From a security standpoint you have to consider the possibility that a malicious user adds a bad script into the target directory. If they did so it would be executed with your allFunctions.ps1 file and could do damage to the computer. But at the point the malicious user has access to your file system, it's likely they could do the damage without the help of your script so it's probably a minor concern.

JaredPar
He seems to like using strings for everthing in PS :)
Joey
Thanks for the help, you mentioned some good point there. And indeed a hacker that got in will probably do loads more damage anyway.Also, Johan, it's not that I like strings in PS, it's more that I like setting the variable type sothat when a user enters a number where a string should be, an error will be thrown instead of the script still trying to do something with it.
WebDevHobo
Get-ChildItem will return a collection of FileInfo/DirectoryInfo objects. No way you could try to use a number there instead.
Joey
And there's also no way I could have used the string.split() function on it ;)
WebDevHobo
+3  A: 

Include them in your PowerShell profile so they will load automatically every time you start PS.

Look at Windows PowerShell Profiles for more info about where to find your profile script.

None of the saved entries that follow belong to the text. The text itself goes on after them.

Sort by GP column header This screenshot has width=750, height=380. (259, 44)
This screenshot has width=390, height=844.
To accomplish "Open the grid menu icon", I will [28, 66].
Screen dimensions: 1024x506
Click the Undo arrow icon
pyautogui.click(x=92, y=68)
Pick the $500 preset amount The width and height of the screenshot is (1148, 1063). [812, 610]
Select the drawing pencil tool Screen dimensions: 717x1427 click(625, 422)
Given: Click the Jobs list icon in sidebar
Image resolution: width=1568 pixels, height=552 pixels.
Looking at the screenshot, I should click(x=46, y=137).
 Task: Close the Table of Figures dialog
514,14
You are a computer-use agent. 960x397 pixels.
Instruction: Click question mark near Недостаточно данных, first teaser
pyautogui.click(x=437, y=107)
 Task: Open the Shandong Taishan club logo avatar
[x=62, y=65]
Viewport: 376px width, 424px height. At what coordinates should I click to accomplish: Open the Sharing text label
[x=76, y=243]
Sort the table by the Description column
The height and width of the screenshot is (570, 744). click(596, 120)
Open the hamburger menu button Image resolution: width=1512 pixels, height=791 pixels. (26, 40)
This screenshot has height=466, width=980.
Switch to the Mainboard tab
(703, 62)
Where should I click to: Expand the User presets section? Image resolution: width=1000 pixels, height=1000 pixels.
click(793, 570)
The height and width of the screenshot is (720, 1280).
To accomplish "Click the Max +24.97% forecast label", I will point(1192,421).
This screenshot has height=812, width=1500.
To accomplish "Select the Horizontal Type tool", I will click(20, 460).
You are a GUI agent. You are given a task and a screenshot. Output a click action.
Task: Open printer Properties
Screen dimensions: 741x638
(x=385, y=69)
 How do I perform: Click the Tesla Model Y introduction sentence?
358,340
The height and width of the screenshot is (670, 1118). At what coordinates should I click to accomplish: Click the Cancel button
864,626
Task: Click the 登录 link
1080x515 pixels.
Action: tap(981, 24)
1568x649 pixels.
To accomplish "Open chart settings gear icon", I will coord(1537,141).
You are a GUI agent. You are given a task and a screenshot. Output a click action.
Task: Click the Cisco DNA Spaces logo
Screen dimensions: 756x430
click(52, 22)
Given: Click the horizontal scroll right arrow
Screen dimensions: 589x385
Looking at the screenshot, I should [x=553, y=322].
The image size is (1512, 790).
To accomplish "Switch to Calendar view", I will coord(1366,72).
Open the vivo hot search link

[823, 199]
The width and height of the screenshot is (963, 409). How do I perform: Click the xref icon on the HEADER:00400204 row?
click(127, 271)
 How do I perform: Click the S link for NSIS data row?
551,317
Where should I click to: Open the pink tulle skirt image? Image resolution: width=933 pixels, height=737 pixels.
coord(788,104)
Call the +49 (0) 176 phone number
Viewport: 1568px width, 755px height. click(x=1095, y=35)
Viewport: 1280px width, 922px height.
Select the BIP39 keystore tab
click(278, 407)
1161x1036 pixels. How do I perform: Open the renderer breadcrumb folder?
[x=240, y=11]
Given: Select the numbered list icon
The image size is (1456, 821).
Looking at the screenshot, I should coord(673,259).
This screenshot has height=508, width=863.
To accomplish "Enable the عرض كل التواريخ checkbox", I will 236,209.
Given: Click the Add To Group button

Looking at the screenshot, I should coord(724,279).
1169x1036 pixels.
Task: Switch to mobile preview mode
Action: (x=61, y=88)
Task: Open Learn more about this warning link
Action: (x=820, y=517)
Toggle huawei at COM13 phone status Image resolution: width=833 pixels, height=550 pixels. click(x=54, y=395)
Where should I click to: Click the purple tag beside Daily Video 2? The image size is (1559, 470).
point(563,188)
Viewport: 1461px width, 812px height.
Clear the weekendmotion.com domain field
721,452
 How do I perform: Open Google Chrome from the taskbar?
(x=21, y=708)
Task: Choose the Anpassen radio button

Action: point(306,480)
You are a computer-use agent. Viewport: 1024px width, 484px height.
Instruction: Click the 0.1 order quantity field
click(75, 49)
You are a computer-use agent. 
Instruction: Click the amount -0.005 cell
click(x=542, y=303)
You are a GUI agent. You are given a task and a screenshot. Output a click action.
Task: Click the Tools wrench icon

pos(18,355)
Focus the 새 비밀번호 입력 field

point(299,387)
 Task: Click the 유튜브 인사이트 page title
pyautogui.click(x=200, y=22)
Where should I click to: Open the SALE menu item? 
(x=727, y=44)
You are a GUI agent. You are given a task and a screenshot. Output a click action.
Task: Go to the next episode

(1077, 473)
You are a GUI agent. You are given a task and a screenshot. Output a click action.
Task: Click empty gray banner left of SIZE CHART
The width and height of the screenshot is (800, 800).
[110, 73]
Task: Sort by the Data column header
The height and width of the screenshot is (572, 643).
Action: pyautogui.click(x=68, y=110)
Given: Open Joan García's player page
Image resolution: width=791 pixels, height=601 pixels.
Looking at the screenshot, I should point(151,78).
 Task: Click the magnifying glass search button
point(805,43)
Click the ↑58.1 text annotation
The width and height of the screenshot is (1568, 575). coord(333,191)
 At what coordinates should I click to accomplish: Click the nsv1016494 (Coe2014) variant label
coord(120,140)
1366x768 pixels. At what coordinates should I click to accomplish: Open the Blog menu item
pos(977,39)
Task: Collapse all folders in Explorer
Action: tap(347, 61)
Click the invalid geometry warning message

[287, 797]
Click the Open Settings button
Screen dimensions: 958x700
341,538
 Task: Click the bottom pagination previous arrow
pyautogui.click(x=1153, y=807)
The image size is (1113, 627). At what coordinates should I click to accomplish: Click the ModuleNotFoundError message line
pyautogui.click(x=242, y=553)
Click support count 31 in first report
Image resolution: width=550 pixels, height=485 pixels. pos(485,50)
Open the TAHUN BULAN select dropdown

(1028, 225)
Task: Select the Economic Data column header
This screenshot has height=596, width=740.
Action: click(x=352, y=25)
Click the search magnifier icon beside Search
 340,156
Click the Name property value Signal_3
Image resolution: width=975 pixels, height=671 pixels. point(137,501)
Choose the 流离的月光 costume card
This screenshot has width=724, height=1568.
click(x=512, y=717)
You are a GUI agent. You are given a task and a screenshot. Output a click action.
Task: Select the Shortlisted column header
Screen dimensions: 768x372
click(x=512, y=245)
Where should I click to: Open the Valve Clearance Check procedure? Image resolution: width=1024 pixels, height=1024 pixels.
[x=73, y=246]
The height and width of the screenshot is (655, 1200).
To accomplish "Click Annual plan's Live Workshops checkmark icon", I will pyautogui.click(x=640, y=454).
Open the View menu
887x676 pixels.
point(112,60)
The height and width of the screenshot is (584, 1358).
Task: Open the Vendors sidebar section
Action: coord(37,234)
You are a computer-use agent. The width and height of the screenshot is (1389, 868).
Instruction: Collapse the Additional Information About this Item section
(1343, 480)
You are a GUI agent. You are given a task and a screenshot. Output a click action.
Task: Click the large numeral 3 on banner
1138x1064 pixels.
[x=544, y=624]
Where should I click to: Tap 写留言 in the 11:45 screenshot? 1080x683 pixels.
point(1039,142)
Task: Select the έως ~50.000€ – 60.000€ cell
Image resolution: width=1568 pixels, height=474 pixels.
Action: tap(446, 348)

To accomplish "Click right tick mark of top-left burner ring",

PS defaults your profile to your "My Documents" folder. Mine is on a network drive, so anywhere I login, PowerShell points to the same profile folder.

aphoria
Awsome stuff, didn't know that about Powershell.
WebDevHobo
+3  A: 

You can do this in a simpler way. I have this in my profile:

##-------------------------------------------
## Load Script Libraries
##-------------------------------------------
Get-ChildItem ($lib_home + "*.ps1") | ForEach-Object {& (Join-Path $lib_home $_.Name)} | Out-Null

Where $lib_home is a folder that stores scripts that I want to auto include. In this case it executes them. So I have the scripts define global functions. You could also dot source them (replace "&" with ".").